MAKE it a priority to expose your child to the uncomfortable side of life.
Not through cruelty or depriving them of food and water but those human interactions punctuated by awkwardness where the only thing that will save you is practise.
And by this I mean practise, in front of your kids, at being a charming human who can navigate the slings and arrows and faux pas while everyone else falls overboard the good ship Manners.
This is your duty as a parent because, if a recent study into mobile phone use is any guide, we have a young generation mute on our hands.
Now, teens’ vice-like grip on smartphones is no secret.
But what’s interesting is that phones aren’t used primarily by young people to make phone calls anymore. How would I have survived my teens without hours holed up in my bedroom, the curly cord of the wall-mounted phone in the kitchen stretched to breaking point while I yakked on about nothing, everything and who was the most annoying person on the planet?
But the art of conversation now is frankly less important in 2017 than the efficient getting of information.

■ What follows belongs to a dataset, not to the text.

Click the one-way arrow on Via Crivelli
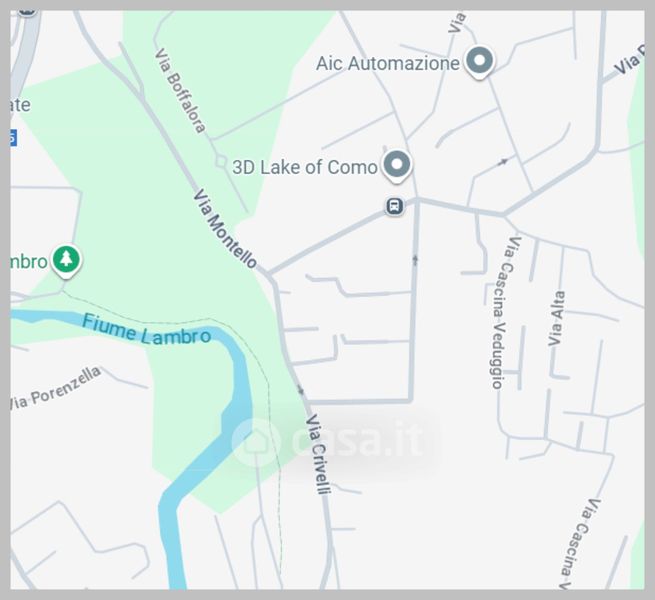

And that’s before we get to the issue of society’s PC paralysis, where it is nigh on impossible to air an opinion that hasn’t already been signed off by the Thought Police.
This week a survey from the British communications regulator revealed that 15 per cent of 16-24-year-olds don’t want to use their phone to speak to people. The attitude is: tell me what you want via a text and, if it is important, I will get back to you.
Ofcom found teenagers would even message people sitting in the same room, within arm’s reach.
“Respondents (admitted) to instant messaging, texting or emailing others even when they are in the same room as them. Just over a quarter (26 per cent) of adults said they communicated with another person while in the same room as them at home, rising to 49 per cent of teens,” the survey said.
This conversation choke is a serious problem in Australia too, clawing at the seams of society and threatening to unravel how we function together. Rather than be themselves and all the awkward lessons that brings, young people want to curate their responses with an instantaneous but precise control over what and when they say it.
Never has it been more important for kids to be heard rather than seen, in contrast to the old line about being seen and not heard. And that’s because talking is not just words.
We have to encourage the next generation to operate unplugged and unedited while they exercise the muscles in their face and brain and read social cues in expressions and body language.
This will also help them to understand how to appropriately manage conflict and face-to-face confrontation. With texting they lose the whys, the colours and the emotion.
All of a sudden conversation becomes a black and white exchange of words to convey information, stripped of learning how to read other people’s emotions and respond empathically.
As each generation slips further into the online world, will we evolve to the point where we rarely speak?
I have a colleague who says he absorbed invaluable tips on how to deal with a variety of people just by casually listening to his eloquent father on the telephone.
As a child, I never knew what the other person said when my mum rang to offer her condolences to an acquaintance or family member. I just watched transfixed at mum’s shapeshifting voice and body language. You can’t download an app for that.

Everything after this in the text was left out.